Year-End Reality Check
Jerome's Final Rate Move?
The Federal Reserve wrapped up its final FOMC meeting of 2025 by cutting the Fed Funds Rate by 25bps to a range of 3.5%-3.75%. With this meeting we also got the quarterly Summary of Economic Projections (SEP) and among the items in this report is the closely watched dot-plot where each member anonymously submits their forward projection of interest rates which you can see below:
The Dot-Plot Shows the Varying Opinions
As you can see there is a wide dispersion in the dots which evidences the Fed is wrestling with the inflation outlook (not going down fast enough) verses labor market concerns (more layoffs on the horizon). The median projection for the federal funds rate came out mostly unchanged from September:
End of 2025: 3.6% (unchanged).
End of 2026: 3.4% (unchanged).
End of 2027: 3.1% (unchanged).
End of 2028: 3.1% (new projection).
Longer-run neutral rate: 3.0%.
Despite the stronger economy and persistent inflation, the Fed is maintaining its gradual easing path until further notice. Below are a few more projections from the Fed in the SEP report:
GDP Growth - Upgraded
2025: 1.7% (up from 1.6% in September).
2026: 2.3% (up from 1.8% in September) - a significant upward revision.
Inflation - Slightly Lower
2025 PCE Inflation: 2.9% (down slightly from 3.0% in September).
2025 Core PCE: 3.0% (down from 3.1%).
2026 PCE: 2.4% (down from 2.6%).
Key takeaway: We’re still well above the Fed’s 2% target, and the path back is slower than hoped.
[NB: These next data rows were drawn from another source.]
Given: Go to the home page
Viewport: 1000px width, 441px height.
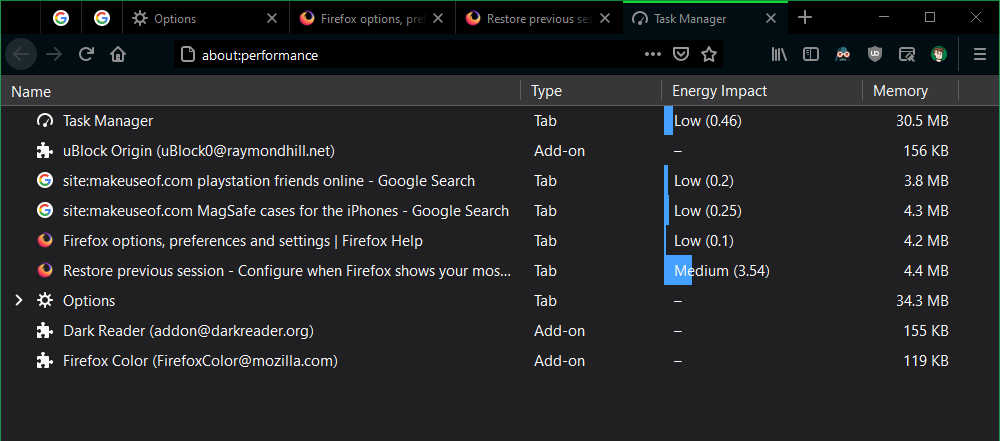Looking at the screenshot, I should [x=118, y=55].
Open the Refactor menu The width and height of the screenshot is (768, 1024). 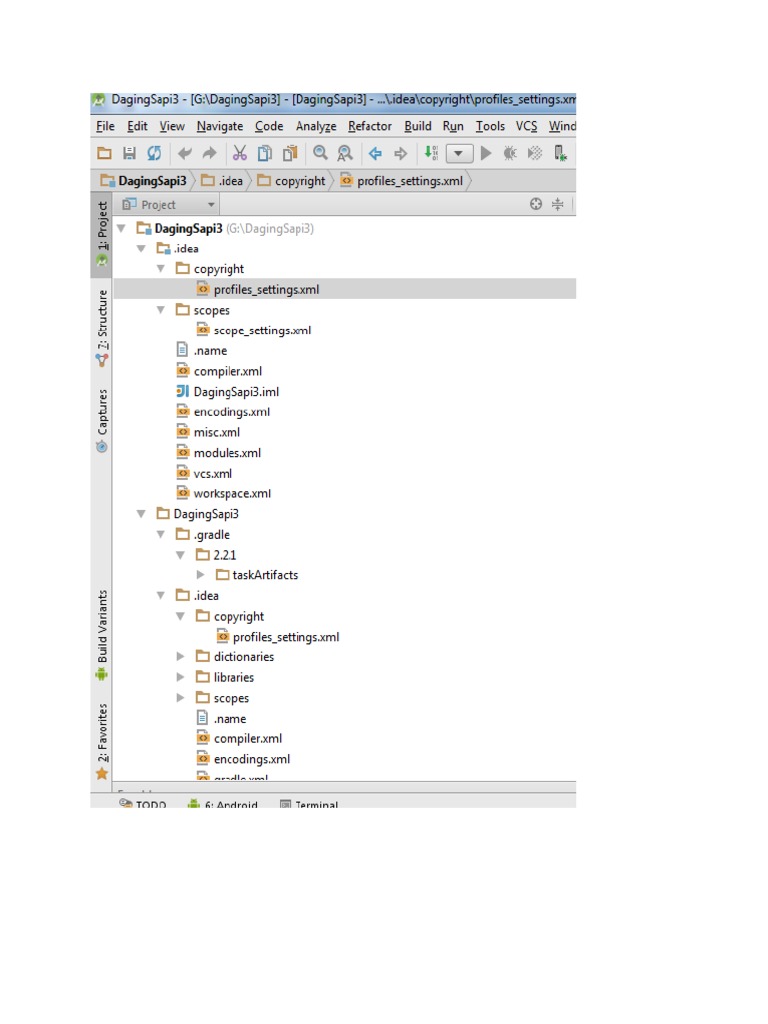pyautogui.click(x=370, y=126)
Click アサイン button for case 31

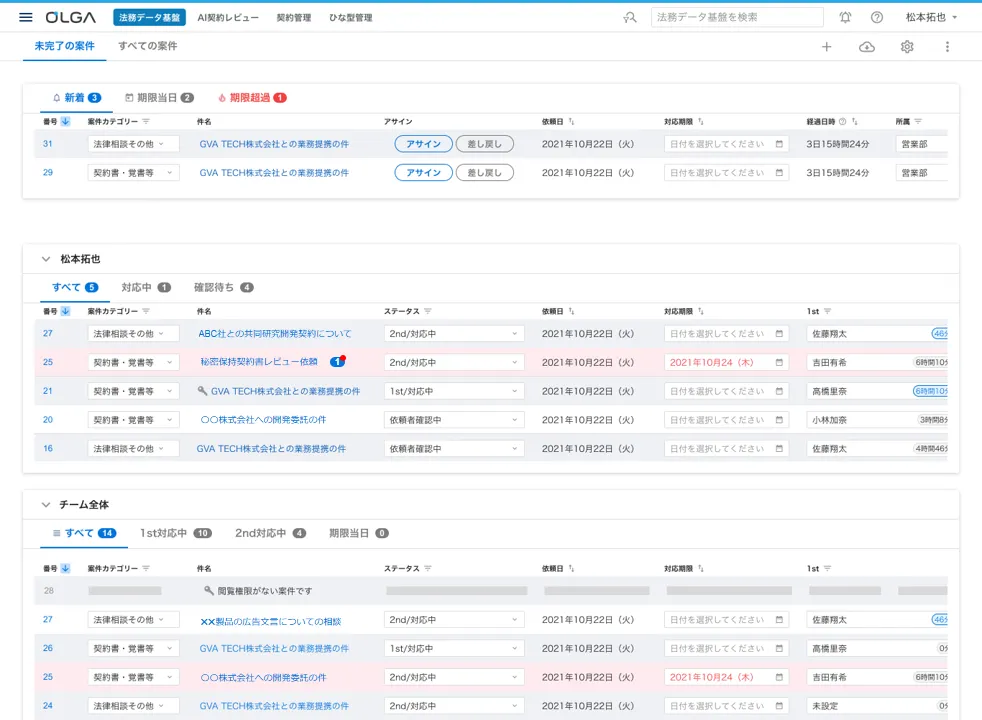click(423, 144)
Labor Market - Holding Steady
Unemployment: 4.5% for 2025, then gradually improving to 4.2% by 2027-2028
The Fed believes it can bring inflation down without significant labor market pain
What’s Notable About This Meeting
1. Growth Optimism: The significant upward revision to 2026 GDP (from 1.8% to 2.3%) suggests the Fed sees the economy in a stronger position than previously thought. This is good news for risk assets and corporate earnings.
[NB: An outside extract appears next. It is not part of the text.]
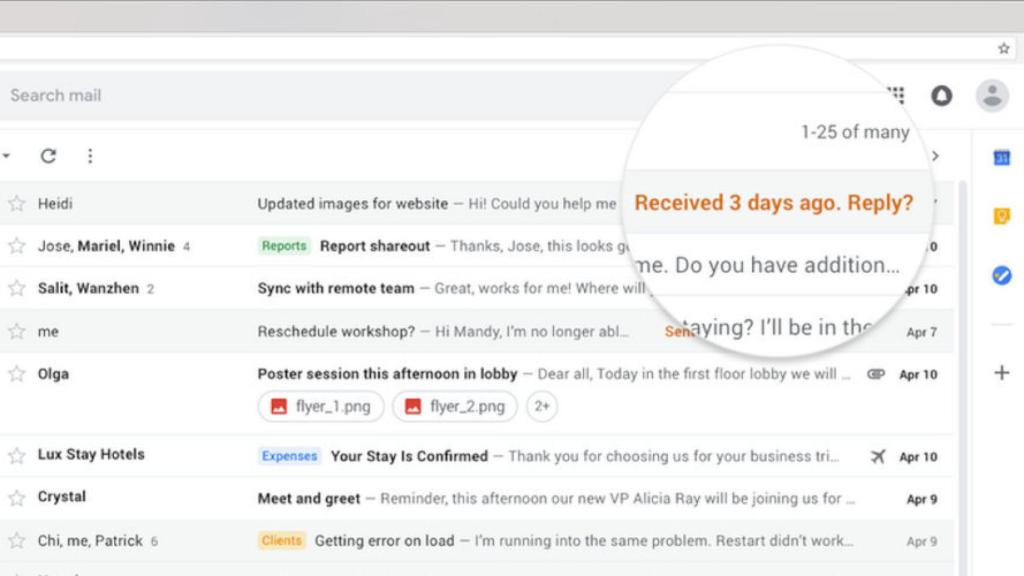Viewport: 1024px width, 576px height.
Task: Toggle the bookmark star in the address bar
Action: (1002, 47)
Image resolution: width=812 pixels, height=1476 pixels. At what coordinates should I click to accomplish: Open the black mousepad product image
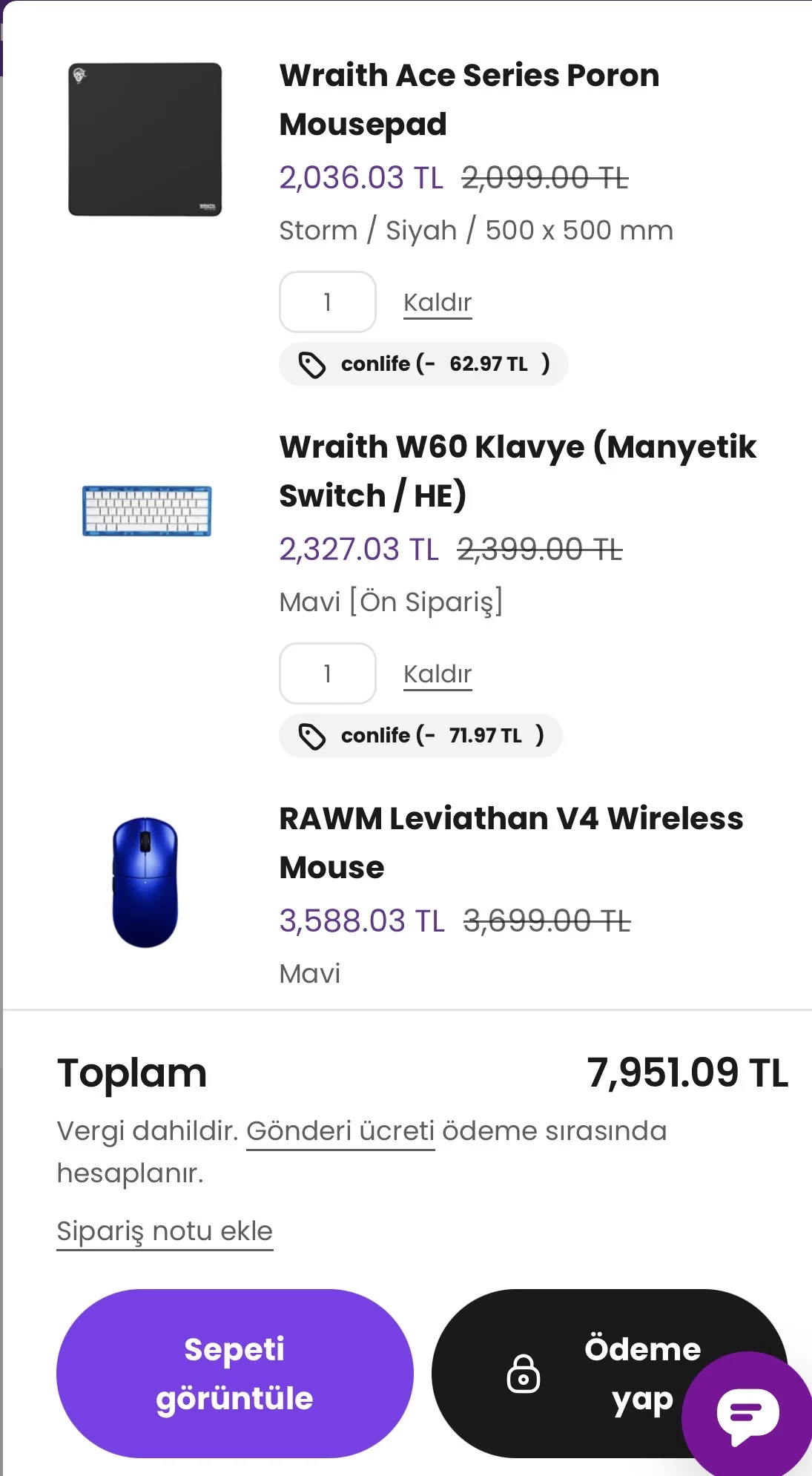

2. Inflation Reality: While headline numbers improved slightly, we’re still looking at 2.9% PCE inflation for 2025 - nearly a full percentage point above target. Core inflation at 3.0% reinforces that underlying price pressures remain elevated. However, tariff impacts on prices should show signs of alleviating by the end of Q1 2026 as they are a one-time impact to prices.
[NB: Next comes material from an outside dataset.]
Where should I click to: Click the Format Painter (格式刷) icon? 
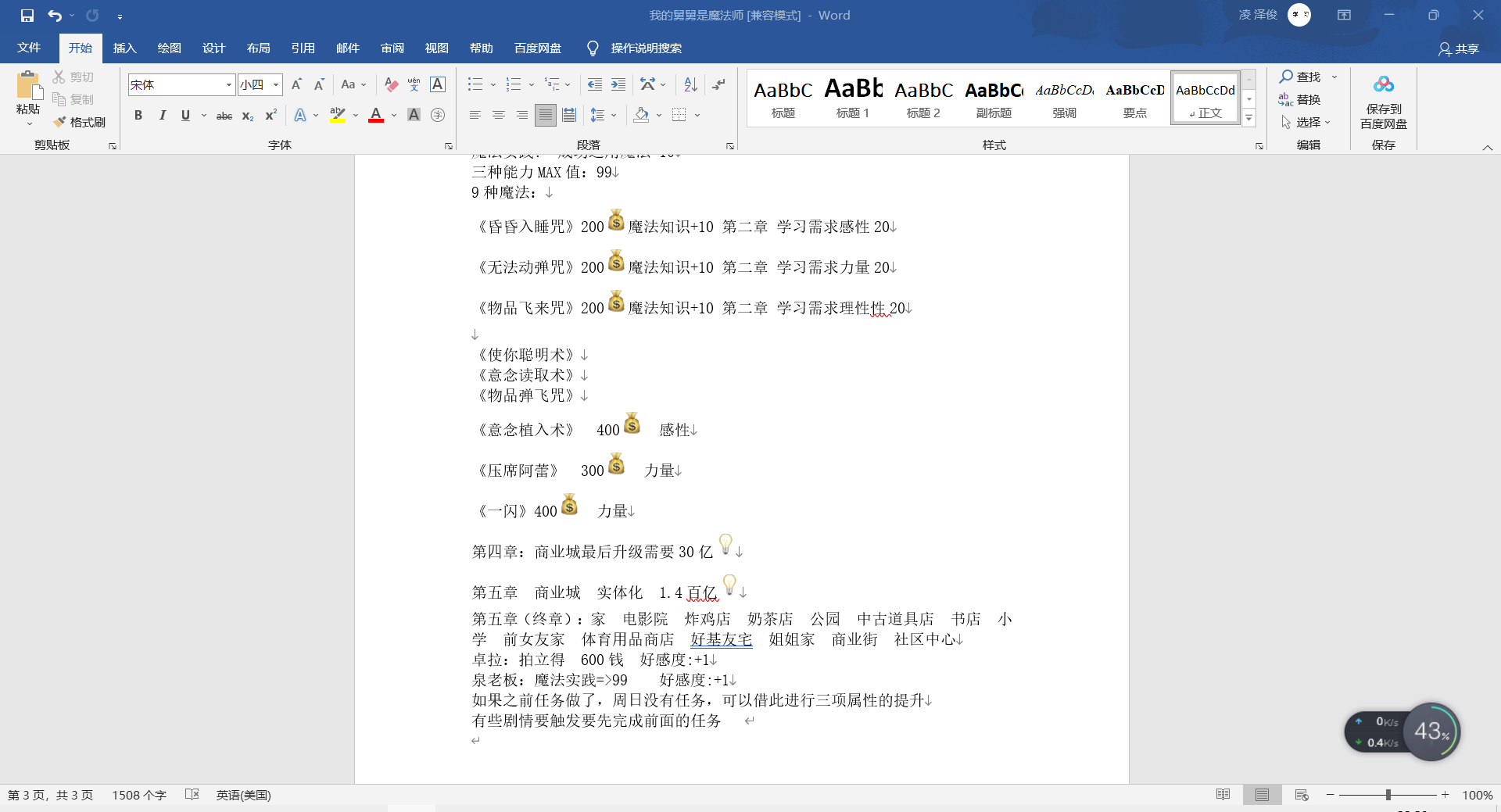[60, 122]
3. No Panic, No Pivot: The unchanged dot plot tells us the Fed isn’t panicking about either growth or inflation. They’re sticking to their gradual normalization plan, which suggests confidence in their current trajectory.
4. Wide Dispersion of Views: Looking at the dot plot distribution, there’s significant disagreement among FOMC members about the appropriate policy path - particularly for 2026 and beyond. Some dots cluster around 2.1-2.6% while others remain near 3.9%. This reflects genuine uncertainty about how quickly rates should come down.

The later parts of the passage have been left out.